(Entradas de la colección)
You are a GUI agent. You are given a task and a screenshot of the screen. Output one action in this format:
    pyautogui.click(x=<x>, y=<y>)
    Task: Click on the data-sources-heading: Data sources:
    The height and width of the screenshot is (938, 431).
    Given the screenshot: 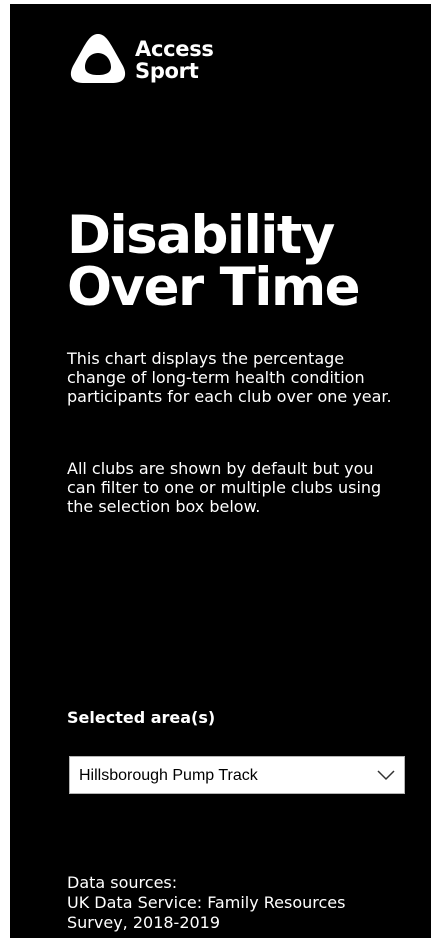 What is the action you would take?
    pyautogui.click(x=122, y=882)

*Lo que se pide*: Copia al pie de la letra las filas desde el comienzo hasta la línea que contiene "The height and", incluida esa línea.

*Respuesta*:
You are a GUI agent. You are given a task and a screenshot of the screen. Output one action in this format:
    pyautogui.click(x=<x>, y=<y>)
    Task: Click on the data-sources-heading: Data sources:
    The height and width of the screenshot is (938, 431).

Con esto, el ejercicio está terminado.